(Records from a pointing dataset)
++++

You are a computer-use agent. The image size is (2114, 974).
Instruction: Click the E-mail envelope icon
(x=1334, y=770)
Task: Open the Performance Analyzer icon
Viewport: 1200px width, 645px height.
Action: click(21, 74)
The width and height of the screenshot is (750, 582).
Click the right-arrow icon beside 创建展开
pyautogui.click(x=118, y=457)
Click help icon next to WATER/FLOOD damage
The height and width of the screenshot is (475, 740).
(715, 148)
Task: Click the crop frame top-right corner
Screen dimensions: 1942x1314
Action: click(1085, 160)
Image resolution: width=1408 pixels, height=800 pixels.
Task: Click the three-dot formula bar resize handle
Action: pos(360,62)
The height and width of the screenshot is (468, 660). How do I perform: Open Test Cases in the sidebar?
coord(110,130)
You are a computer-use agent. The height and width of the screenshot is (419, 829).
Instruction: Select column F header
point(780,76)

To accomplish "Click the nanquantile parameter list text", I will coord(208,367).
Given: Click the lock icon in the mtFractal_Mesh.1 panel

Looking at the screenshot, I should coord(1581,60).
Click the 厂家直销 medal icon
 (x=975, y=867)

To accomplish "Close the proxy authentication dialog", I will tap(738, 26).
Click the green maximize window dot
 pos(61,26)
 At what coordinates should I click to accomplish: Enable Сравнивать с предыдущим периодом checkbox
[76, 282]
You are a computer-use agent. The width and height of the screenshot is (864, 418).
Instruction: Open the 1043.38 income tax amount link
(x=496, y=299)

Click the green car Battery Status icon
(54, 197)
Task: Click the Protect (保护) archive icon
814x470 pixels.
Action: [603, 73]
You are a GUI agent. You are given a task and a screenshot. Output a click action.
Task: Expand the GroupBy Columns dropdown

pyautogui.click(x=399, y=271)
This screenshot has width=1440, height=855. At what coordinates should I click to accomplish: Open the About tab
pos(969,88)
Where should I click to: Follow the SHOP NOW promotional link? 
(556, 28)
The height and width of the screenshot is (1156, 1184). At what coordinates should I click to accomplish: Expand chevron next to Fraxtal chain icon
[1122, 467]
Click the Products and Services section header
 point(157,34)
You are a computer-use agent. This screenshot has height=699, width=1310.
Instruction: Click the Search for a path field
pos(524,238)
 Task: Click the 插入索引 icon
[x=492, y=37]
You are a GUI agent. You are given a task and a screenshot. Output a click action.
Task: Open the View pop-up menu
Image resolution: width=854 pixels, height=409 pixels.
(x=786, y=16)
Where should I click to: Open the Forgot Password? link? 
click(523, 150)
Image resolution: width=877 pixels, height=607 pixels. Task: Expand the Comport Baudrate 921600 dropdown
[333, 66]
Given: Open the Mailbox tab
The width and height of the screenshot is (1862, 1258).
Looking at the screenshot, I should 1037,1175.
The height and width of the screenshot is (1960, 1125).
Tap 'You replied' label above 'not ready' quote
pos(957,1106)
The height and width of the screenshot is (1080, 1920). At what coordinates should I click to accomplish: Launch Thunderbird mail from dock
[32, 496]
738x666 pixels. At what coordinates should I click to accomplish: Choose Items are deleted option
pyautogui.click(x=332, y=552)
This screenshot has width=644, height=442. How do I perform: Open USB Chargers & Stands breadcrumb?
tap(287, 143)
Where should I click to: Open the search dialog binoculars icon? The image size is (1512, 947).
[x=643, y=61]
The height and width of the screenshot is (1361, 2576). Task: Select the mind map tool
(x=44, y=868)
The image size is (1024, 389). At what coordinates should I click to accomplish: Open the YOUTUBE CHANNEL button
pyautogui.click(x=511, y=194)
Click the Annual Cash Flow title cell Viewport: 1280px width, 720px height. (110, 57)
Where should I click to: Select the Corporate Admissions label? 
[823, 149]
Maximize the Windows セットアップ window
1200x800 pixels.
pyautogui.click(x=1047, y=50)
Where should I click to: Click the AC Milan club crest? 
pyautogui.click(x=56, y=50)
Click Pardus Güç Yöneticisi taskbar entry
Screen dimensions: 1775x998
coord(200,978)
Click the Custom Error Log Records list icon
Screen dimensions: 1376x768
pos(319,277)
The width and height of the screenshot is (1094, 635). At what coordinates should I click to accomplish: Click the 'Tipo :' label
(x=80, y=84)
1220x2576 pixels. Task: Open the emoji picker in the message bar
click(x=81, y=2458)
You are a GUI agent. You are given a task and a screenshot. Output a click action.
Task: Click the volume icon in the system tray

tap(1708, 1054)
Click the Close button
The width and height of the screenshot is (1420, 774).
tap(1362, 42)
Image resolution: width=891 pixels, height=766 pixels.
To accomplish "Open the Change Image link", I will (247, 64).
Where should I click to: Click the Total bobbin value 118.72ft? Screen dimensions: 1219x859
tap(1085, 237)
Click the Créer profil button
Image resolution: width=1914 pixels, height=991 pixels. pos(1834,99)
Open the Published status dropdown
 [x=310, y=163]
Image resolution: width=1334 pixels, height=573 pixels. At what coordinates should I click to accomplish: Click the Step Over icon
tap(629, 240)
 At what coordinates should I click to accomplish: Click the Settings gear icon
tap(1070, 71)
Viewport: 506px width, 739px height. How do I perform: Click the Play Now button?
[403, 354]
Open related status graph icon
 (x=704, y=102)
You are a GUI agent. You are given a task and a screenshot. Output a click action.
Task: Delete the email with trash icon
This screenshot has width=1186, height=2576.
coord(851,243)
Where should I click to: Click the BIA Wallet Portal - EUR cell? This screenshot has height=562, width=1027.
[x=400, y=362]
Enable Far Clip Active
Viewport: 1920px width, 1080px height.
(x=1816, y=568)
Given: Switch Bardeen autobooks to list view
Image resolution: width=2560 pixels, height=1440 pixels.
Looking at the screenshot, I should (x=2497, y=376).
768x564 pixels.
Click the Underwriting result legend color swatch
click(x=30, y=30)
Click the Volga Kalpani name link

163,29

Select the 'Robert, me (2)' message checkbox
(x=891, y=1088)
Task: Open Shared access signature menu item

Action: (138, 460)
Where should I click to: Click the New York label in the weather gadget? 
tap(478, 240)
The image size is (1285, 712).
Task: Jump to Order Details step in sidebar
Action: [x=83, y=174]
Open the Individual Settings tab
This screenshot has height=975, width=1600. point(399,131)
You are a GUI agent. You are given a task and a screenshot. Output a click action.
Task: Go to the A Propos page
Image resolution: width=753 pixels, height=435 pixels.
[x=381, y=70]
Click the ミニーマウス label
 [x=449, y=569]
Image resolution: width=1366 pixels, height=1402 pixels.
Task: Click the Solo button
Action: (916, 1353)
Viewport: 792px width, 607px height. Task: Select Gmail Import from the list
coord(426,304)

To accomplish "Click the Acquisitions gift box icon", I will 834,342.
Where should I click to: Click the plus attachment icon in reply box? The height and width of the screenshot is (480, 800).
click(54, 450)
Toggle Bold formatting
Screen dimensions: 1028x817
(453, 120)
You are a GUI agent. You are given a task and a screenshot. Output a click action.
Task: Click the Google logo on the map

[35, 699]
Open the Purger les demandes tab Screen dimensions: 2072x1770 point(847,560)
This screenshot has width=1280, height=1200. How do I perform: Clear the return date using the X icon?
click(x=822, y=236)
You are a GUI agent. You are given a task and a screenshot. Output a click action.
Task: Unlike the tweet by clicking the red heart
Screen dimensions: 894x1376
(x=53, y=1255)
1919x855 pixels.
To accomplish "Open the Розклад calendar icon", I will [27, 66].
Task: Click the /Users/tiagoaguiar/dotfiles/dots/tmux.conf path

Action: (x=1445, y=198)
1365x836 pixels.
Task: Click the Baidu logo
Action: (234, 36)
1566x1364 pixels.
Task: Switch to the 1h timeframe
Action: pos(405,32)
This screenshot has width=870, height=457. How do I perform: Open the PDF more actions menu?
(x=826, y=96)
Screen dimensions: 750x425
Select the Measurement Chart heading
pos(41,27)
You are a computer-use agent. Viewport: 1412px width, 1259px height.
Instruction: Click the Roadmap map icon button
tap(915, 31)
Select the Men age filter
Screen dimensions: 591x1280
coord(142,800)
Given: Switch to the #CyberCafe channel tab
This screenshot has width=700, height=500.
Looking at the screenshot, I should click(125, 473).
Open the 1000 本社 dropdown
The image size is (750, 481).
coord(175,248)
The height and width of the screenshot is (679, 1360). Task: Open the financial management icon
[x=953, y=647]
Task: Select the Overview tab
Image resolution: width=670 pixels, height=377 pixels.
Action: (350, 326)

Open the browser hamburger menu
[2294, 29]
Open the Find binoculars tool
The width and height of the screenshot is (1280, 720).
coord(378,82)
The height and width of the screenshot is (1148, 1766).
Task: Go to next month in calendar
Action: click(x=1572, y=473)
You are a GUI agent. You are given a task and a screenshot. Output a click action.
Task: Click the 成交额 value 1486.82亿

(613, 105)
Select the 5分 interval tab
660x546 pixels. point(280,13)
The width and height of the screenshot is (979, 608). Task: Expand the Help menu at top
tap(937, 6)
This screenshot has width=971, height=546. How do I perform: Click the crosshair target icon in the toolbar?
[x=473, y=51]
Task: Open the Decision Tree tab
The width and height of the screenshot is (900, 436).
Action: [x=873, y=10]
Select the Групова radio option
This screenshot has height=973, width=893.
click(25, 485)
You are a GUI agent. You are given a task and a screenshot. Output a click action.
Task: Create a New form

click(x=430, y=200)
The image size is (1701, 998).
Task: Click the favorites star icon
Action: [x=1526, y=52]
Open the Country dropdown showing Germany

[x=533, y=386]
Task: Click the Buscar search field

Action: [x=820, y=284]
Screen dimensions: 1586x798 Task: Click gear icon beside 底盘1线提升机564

++++

What the task asks
Lay out the material as a numbered list, beginning with the line that contains "Where should I click to: Select" and running through the line that contains "will (247, 64).", with both of those lines included and any blank lines dropped.

Response to this task
1. Where should I click to: Select the Corporate Admissions label? 
2. [823, 149]
3. Maximize the Windows セットアップ window
4. 1200x800 pixels.
5. pyautogui.click(x=1047, y=50)
6. Where should I click to: Click the AC Milan club crest? 
7. pyautogui.click(x=56, y=50)
8. Click Pardus Güç Yöneticisi taskbar entry
9. Screen dimensions: 1775x998
10. coord(200,978)
11. Click the Custom Error Log Records list icon
12. Screen dimensions: 1376x768
13. pos(319,277)
14. The width and height of the screenshot is (1094, 635). At what coordinates should I click to accomplish: Click the 'Tipo :' label
15. (x=80, y=84)
16. 1220x2576 pixels. Task: Open the emoji picker in the message bar
17. click(x=81, y=2458)
18. You are a GUI agent. You are given a task and a screenshot. Output a click action.
19. Task: Click the volume icon in the system tray
20. tap(1708, 1054)
21. Click the Close button
22. The width and height of the screenshot is (1420, 774).
23. tap(1362, 42)
24. Image resolution: width=891 pixels, height=766 pixels.
25. To accomplish "Open the Change Image link", I will (247, 64).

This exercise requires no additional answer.